上写真=池田昌生はJ1初ゴールを記念して、試合後にサポーターとともに喜びの記念撮影(写真◎J.LEAGUE)

■2022年5月25日 J1リーグ第15節(等々力/14,068人)
川崎F 0-4 湘南
得点者:(湘)町野修斗2、池田昌生、タリク

「絶対王者ではない、とみんなで話して」

 そのとき、ニアサイドで立ち止まると周りには誰もいなかった。左から石原広教が左足で優しくセンタリングを届けてくれた。ていねいにヘッドでコースを変えると、ゴール左上角に吸い込まれるように入っていった。

「まさか、自分がヘディングで決めるとは。自分が頭で取るとは思っていなかったので、自分でもびっくりしています」

 池田昌生、そんな驚き混じりのJ1初ゴール!

「率直にうれしいです。ただ、ルヴァンカップでもリーグ戦でも、自分が出た試合は自分が活躍してチームを勝たせるというのには変わりないです」

 振り返る姿には、そんな淡々とした一面ものぞかせる。すでにルヴァンカップでは4ゴールを決めているし、どんな試合であっても活躍を誓うから、この日がたまたまJ1だっただけ。でも、記録の上で「J1初」なだけではあっても、「今日はリーグ戦の初ゴールにつながったので、それはただただうれしいです」と言うのも当然だ。

「本当は(石原)広教選手にワンタッチで要求していましたけど、トラップをしたので、自分は一度止まってスペースを確保して、そこに呼び込んだという形でした。
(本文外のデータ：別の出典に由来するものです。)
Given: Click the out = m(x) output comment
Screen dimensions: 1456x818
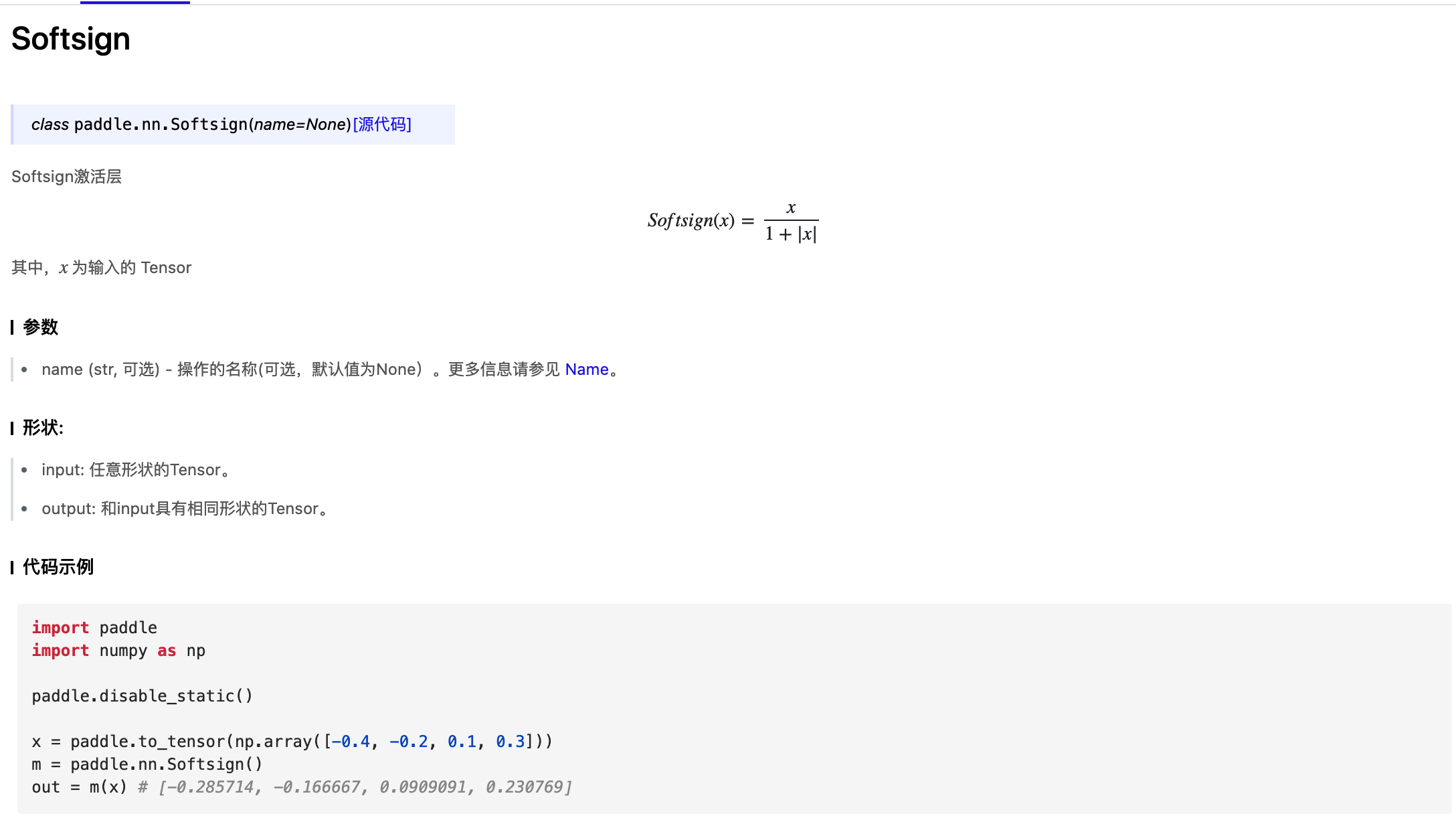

イメージとは違いましたけど、うまく決められて良かったです」

 左サイドでタリクが収めて、そのさらに外側を石原が走り出すと、ポジションを確保した。最初に指でスペースを指し示したが、狙ったタイミングでボールが出てこないことで瞬時にプレーを変えて、一度足を止めた判断で完全にフリーになった。

 50分の先制ゴールからわずか4分での追加点は、チームを勢いに乗せるには十分。このあと2ゴールを加えて、川崎Fから4ゴールだ。

「いまのフロンターレは絶対王者ではない、そうみんなで話して、強気で自信を持って戦うんだという気持ちを全員で出せました。それが結果につながったと思います」

 物怖じしないのは、そのはっきりとしたプレーが物語る。

「間違いなく、湘南は反撃体制に入っています。これを継続することが大事なので、一丸となって続けていきたい」

 今季初のリーグ戦連勝。ホームに中3日で迎える次の相手は、セレッソ大阪だ。